Pixel coordinate grounding data:

»»

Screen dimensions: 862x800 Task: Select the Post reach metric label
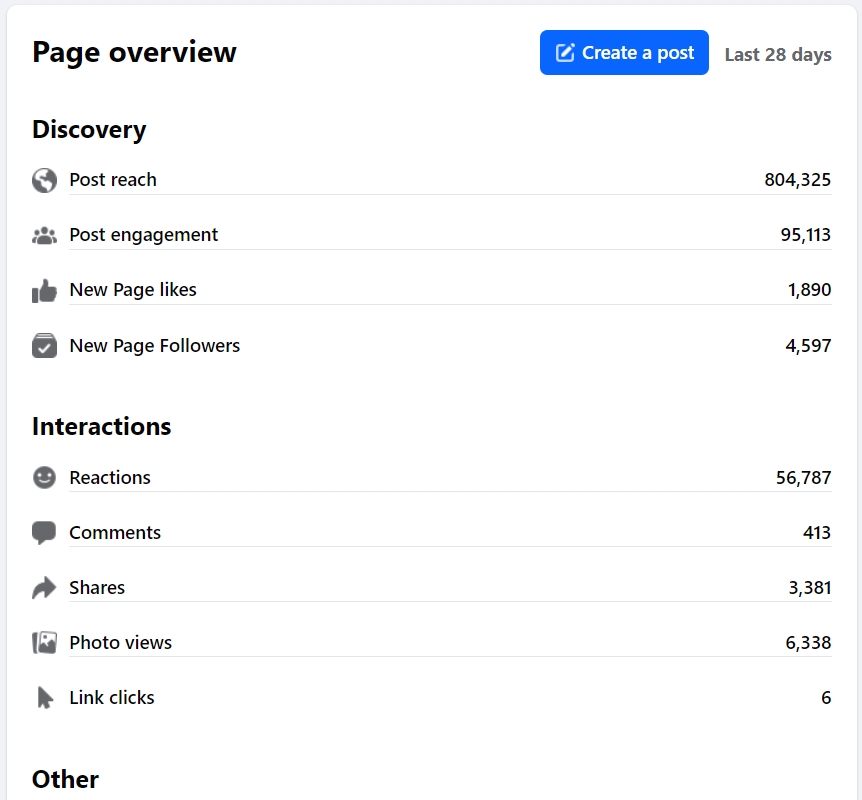(x=113, y=180)
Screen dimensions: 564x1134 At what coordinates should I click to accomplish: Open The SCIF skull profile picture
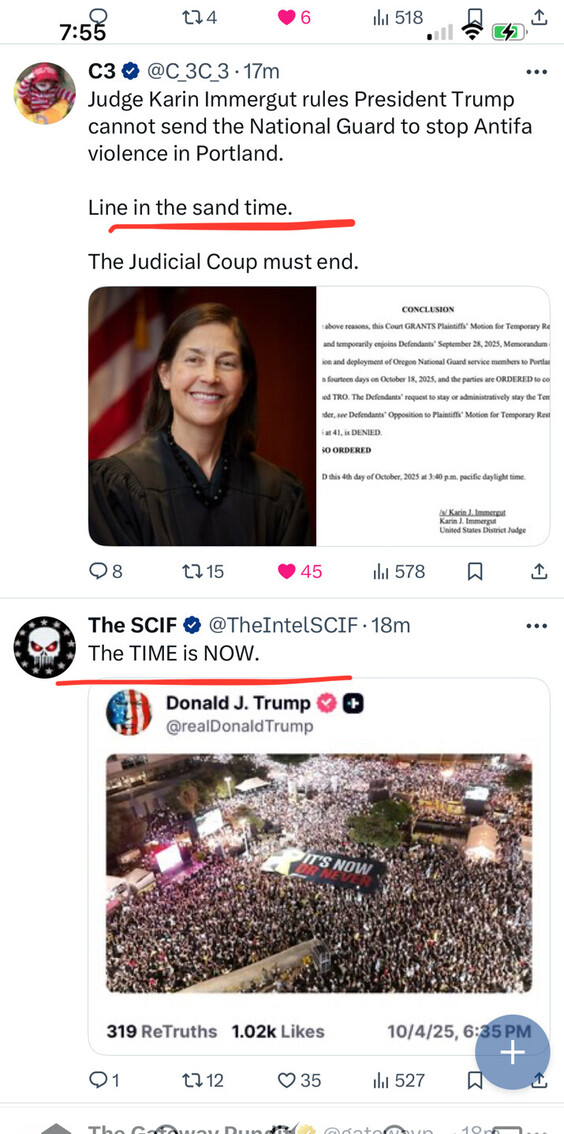(x=45, y=647)
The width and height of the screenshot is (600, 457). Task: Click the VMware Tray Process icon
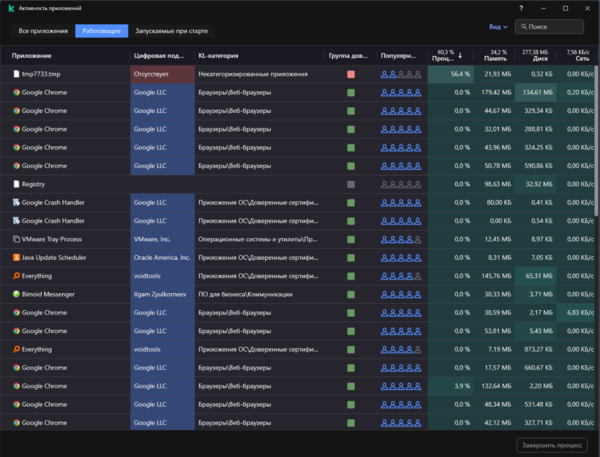point(16,239)
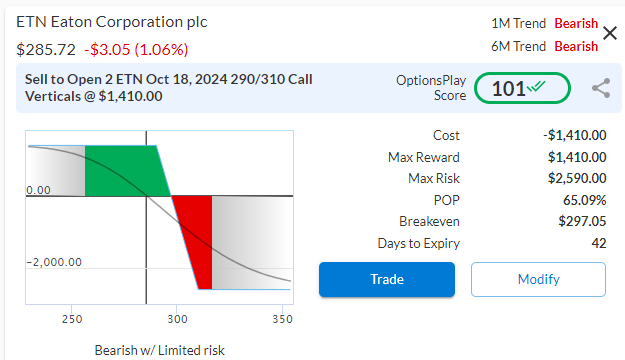Click the Max Reward $1,410.00 value
The image size is (625, 360).
[577, 157]
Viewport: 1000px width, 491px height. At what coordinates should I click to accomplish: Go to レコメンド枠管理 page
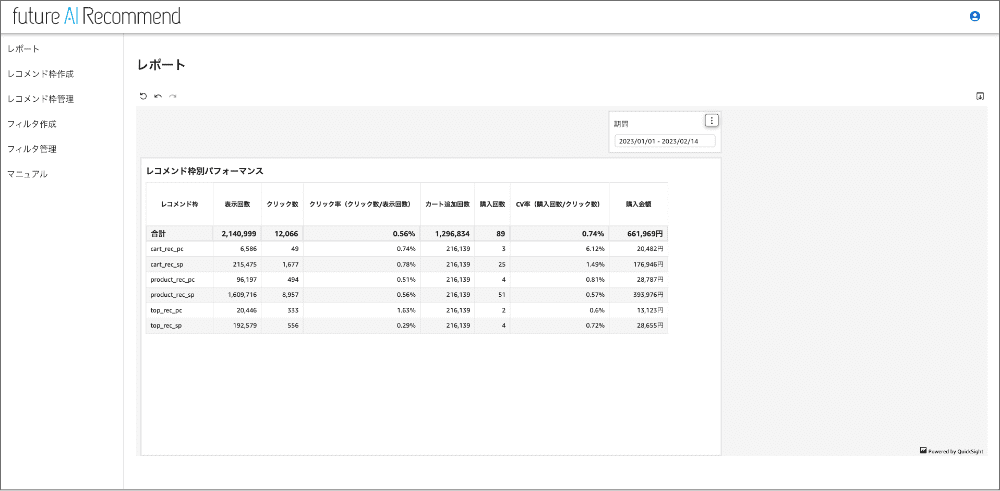coord(40,99)
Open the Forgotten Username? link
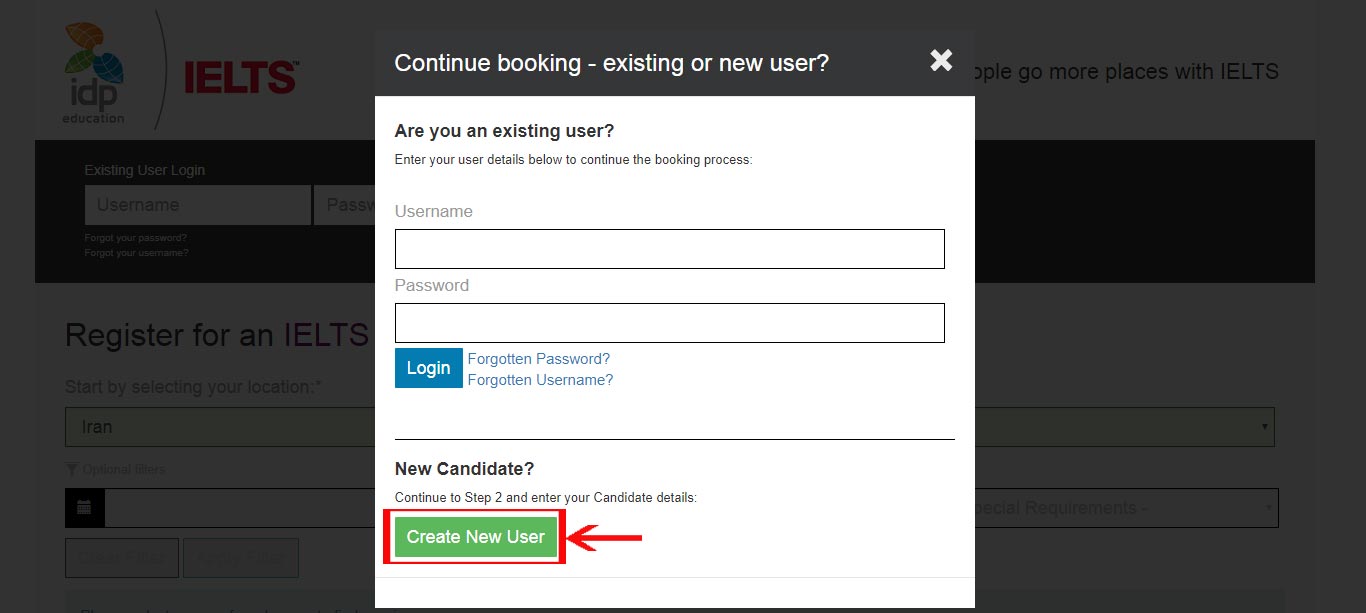Image resolution: width=1366 pixels, height=613 pixels. [540, 380]
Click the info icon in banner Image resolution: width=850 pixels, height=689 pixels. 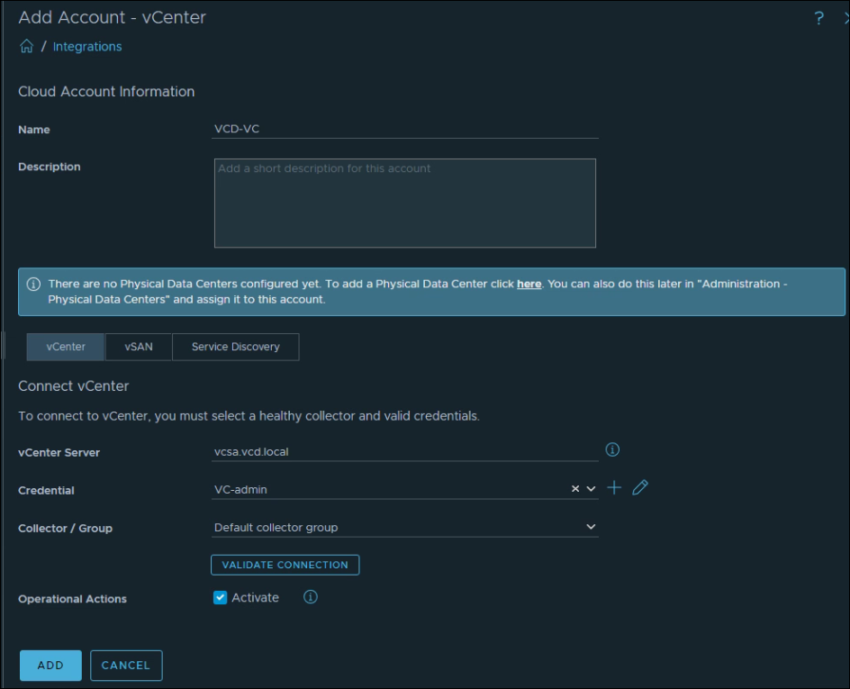click(33, 284)
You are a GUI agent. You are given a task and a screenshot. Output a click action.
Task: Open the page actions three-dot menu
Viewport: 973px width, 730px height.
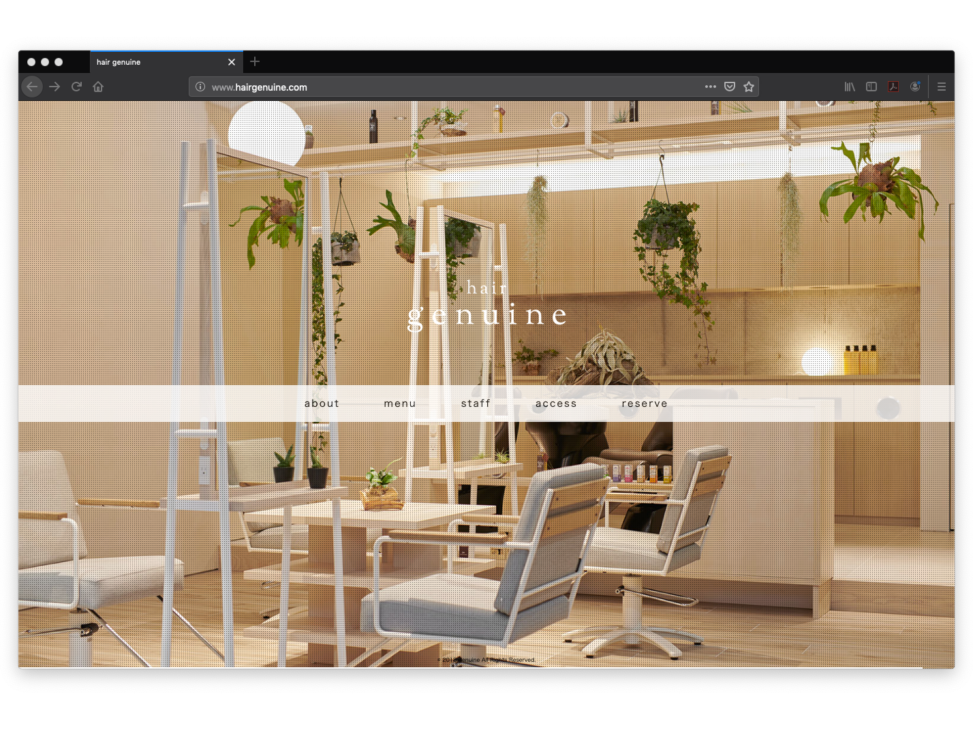point(710,87)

««

All lines from the one containing "You are a GUI" to the last line of the records above, both included, need to be repeated word for word; omit the pictures.

You are a GUI agent. You are given a task and a screenshot. Output a click action.
Task: Open the page actions three-dot menu
Viewport: 973px width, 730px height.
point(710,87)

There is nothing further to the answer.